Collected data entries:
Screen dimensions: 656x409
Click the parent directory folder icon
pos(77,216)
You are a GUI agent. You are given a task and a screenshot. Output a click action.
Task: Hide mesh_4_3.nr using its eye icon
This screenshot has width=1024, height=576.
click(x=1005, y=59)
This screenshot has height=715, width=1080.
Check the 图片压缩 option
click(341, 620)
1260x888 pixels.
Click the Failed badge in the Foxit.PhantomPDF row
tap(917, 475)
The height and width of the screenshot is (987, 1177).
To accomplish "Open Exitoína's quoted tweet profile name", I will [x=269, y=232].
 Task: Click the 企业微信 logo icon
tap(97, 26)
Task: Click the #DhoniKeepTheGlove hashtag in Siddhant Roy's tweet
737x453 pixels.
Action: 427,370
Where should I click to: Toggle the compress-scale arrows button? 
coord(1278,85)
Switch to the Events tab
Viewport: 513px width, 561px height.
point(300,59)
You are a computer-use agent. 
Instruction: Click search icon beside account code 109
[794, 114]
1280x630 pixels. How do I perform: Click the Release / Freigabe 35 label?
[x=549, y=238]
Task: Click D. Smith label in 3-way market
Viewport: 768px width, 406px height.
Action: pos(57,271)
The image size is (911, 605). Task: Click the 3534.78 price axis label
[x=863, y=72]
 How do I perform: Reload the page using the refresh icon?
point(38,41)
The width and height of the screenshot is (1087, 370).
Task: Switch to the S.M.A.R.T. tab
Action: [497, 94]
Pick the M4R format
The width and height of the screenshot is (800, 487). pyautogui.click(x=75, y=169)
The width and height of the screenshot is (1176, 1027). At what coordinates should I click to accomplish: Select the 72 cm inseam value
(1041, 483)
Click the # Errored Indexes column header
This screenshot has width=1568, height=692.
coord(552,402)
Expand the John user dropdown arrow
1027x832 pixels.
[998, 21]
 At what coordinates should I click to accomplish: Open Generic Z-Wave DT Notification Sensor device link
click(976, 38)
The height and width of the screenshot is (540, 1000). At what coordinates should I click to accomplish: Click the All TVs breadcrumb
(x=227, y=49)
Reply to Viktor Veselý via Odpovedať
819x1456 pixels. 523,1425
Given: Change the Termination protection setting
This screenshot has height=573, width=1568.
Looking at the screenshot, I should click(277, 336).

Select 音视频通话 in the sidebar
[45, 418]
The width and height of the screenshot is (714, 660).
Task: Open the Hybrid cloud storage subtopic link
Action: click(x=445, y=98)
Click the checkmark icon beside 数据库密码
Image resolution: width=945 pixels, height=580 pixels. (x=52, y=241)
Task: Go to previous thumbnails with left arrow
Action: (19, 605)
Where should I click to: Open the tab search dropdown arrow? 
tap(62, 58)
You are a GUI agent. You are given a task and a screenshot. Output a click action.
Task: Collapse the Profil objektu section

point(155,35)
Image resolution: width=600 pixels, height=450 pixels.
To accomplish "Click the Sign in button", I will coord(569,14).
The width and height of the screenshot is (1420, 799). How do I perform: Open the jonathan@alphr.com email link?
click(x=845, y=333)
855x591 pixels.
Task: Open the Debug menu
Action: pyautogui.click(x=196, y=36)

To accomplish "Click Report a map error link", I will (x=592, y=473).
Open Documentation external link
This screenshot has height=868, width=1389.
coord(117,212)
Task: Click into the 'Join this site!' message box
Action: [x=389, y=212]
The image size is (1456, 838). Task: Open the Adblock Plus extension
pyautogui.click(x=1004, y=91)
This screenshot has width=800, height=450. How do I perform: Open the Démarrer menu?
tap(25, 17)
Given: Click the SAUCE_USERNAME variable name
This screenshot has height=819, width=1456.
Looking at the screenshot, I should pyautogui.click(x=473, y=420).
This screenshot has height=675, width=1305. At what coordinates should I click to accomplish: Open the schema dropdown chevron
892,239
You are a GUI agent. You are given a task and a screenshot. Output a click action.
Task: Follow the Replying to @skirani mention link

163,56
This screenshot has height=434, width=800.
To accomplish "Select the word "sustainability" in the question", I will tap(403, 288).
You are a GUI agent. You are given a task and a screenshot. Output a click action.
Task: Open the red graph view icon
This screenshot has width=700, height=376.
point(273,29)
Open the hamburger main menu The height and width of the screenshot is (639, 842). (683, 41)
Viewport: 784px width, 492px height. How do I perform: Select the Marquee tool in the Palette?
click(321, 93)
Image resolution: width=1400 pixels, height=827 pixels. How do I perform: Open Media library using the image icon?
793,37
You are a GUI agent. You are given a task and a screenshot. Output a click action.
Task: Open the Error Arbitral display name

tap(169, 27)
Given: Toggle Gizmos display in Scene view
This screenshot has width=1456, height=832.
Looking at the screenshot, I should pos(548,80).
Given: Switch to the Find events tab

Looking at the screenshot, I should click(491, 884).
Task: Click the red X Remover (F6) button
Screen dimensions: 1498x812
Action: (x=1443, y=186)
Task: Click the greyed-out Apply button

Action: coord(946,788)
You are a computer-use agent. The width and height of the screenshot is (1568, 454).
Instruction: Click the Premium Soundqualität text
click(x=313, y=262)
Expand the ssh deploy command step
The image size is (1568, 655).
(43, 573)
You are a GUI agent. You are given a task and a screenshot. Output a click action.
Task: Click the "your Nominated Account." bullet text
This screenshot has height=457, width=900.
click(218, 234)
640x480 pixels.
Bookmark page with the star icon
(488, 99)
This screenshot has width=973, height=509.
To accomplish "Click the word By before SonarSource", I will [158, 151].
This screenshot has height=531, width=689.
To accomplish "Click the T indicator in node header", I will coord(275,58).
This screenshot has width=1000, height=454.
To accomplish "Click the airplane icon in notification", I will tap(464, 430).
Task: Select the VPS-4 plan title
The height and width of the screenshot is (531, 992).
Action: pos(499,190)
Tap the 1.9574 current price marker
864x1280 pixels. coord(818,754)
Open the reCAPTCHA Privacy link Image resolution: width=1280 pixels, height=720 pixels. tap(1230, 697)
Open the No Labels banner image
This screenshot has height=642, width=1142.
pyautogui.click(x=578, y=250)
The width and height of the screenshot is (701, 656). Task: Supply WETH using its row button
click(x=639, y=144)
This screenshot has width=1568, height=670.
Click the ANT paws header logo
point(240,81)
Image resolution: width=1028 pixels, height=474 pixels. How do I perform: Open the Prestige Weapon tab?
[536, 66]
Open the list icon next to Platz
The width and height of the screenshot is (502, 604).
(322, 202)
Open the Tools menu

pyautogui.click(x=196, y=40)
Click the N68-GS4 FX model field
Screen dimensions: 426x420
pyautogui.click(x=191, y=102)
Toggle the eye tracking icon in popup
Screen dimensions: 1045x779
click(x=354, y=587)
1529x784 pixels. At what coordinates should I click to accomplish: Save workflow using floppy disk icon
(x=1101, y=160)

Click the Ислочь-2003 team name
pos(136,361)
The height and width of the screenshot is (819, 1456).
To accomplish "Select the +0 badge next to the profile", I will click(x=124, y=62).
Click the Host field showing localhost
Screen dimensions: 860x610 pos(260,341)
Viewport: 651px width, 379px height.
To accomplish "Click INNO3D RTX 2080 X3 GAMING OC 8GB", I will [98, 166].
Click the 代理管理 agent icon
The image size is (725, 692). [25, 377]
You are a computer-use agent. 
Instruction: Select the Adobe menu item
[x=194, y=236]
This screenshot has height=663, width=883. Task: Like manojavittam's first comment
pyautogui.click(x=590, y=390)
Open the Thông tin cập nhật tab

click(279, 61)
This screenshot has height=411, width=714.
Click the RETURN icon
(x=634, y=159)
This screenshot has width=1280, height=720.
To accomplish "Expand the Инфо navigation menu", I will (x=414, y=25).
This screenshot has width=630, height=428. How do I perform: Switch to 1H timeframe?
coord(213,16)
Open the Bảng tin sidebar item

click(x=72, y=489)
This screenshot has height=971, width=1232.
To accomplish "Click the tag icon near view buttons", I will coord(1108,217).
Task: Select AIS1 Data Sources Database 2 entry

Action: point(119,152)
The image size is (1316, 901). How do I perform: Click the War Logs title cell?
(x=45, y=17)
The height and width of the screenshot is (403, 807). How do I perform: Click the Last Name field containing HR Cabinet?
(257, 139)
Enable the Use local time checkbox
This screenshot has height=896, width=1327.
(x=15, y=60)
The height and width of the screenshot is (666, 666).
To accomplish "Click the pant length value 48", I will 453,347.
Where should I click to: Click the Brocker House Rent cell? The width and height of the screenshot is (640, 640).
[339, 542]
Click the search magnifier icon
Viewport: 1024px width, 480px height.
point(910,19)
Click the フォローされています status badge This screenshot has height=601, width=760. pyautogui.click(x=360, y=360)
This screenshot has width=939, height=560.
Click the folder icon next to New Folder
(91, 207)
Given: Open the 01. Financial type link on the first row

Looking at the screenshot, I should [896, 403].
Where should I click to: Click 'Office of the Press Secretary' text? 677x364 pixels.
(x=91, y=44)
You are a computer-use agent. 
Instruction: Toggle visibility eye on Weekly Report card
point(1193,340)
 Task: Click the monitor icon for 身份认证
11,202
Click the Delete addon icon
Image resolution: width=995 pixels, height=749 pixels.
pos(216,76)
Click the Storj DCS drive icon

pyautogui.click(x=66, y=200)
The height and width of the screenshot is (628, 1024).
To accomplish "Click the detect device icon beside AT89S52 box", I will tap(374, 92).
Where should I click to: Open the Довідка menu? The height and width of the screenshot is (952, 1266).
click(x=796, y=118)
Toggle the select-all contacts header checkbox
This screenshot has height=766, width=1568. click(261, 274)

◆ **Exercise goal**: Take the entries above and return only the lines from the one with "Given: Switch to the Find events tab" to the one with "You are a computer-use agent. The", both included, unchanged.

◆ **Result**:
Given: Switch to the Find events tab

Looking at the screenshot, I should click(491, 884).
Task: Click the red X Remover (F6) button
Screen dimensions: 1498x812
Action: (x=1443, y=186)
Task: Click the greyed-out Apply button

Action: coord(946,788)
You are a computer-use agent. The width and height of the screenshot is (1568, 454).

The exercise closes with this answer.